In una giornata pumblea come l’umore di tanti tifosi, è andato in scena al Viola Park la consueta rifinitura di vigilia del match di Conference League contro i gallesi del The New Saints, in programma al Franchi domani sera alle ore 21.00. Tutti presenti sotto gli occhi concentrati di Raffaele Palladino, che in Europa si gioca tanto in una partita che impone un solo risultato. Il tecnico viola però dovrà rimaneggiare la difesa, vista la squalifica rimediata nel playoff contro la Puskas Akademia da Comuzzo, Martinez Quarta e Ranieri, oltre che all’indisponibile Pongracic. Per questo motivo sono stati aggregati alla prima squadra i ragazzi della primavera Eddy Kouadio e Leonardo Baroncelli.
Emergenza totale dunque in difesa, con Palladino che si affiderà al nuovo acquisto Matias Moreno e a qualche sorpresa: “Moreno è l’unico centrale che abbiamo: è dentro ai meccanismi di squadra – ha detto il tecnico in conferenza stampa, che alla domanda sul modulo non si è sbilanciato – Mi è piaciuto l’atteggiamento di squadra, come ha interpretato il 4-2-3-1 in questi giorni. A Empoli però ci difendevamo a cinque perché Bove si abbassava: i numeri lasciano il tempo che trovano, è l’interpretazione dei ragazzi che è fondamentale”. Preludio ad un adattamento di qualche centrocampista a difensore centrale? Staremo a vedere.

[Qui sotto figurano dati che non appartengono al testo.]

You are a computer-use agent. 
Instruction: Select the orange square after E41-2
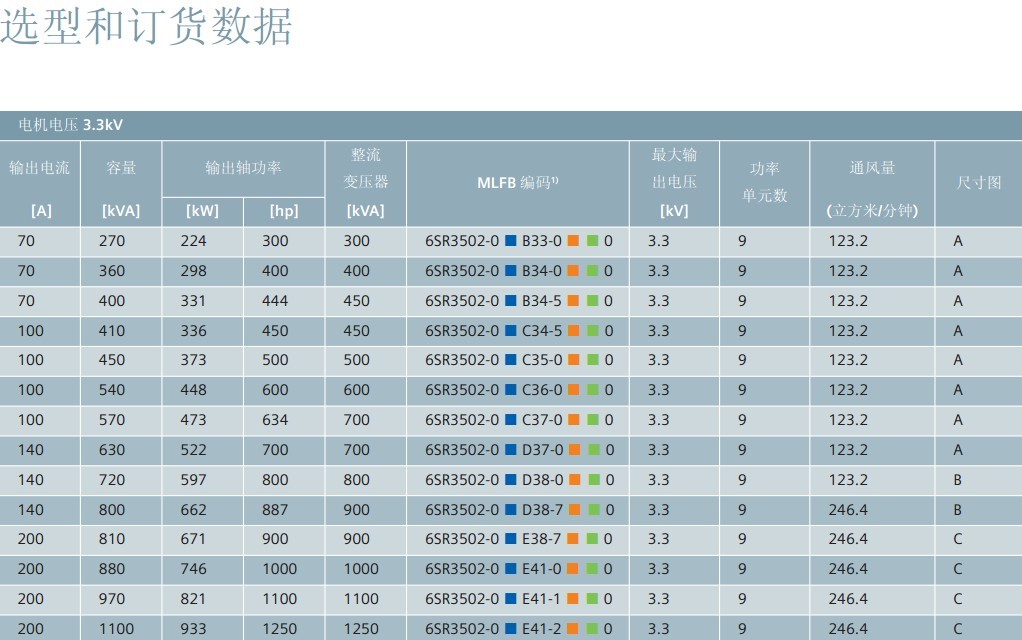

Palladino ha anche parlato delle difficoltà della squadra, pur negando assolutamente un clima di tensione come invece fatto trasparire dall’intervista post gara di Empoli rilasciata da Kouamé:
“Ci manca qualche punto e a maggior ragione vogliamo fare una bella prova domani. A Empoli abbiamo fatto una buona prova, solida, in cui tutti gli attaccanti hanno dato una mano in difesa. Vogliamo creare una mentalità vincente, perché vincere aiuta a vincere. Stiamo trovando la giusta alchimia. Le parole di Kouamé? Io ho ascoltato bene le sue parole a Empoli: lui ha parlato da capitano e da leader dello spogliatoio. A me è piaciuto molto. Credo che siano state un po’ strumentalizzate: lui voleva parlare in modo positivo. Io chiedo sempre alla squadra di giocare insieme e lui ha usato quelle che sono le mie parole”.

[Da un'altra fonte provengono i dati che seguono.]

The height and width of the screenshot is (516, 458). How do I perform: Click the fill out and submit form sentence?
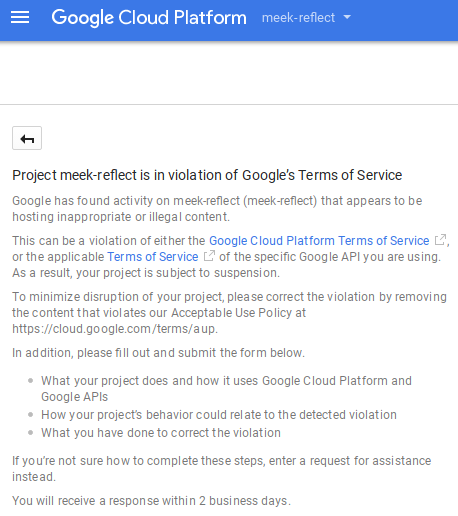tap(158, 353)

Fine delle polemiche dunque, almeno per il momento, comprese quelle emerse dopo i battibecchi che ci sono stati tra Gudmundsson e i compagni (prima Kean, poi Cataldi) per battere i calci piazzati: “È normale che un calciatore ci tenga a far gol e a fare il bene della squadra. Abbiamo stabilito delle gerarchie sui rigori e sulle punizioni ma è chiaro che tutti vogliano dare il proprio contributo. I miei ragazzi sono seri, si vogliono bene e tutti vogliono determinare. Chi vuol far passare il messaggio che ci sono stati litigi in campo sbaglia”.
Difficile comunque che domani l’islandese possa partire nuovamente dal primo minuto, con Palladino che ha confermato la presenza da titolare per Riccardo Sottil.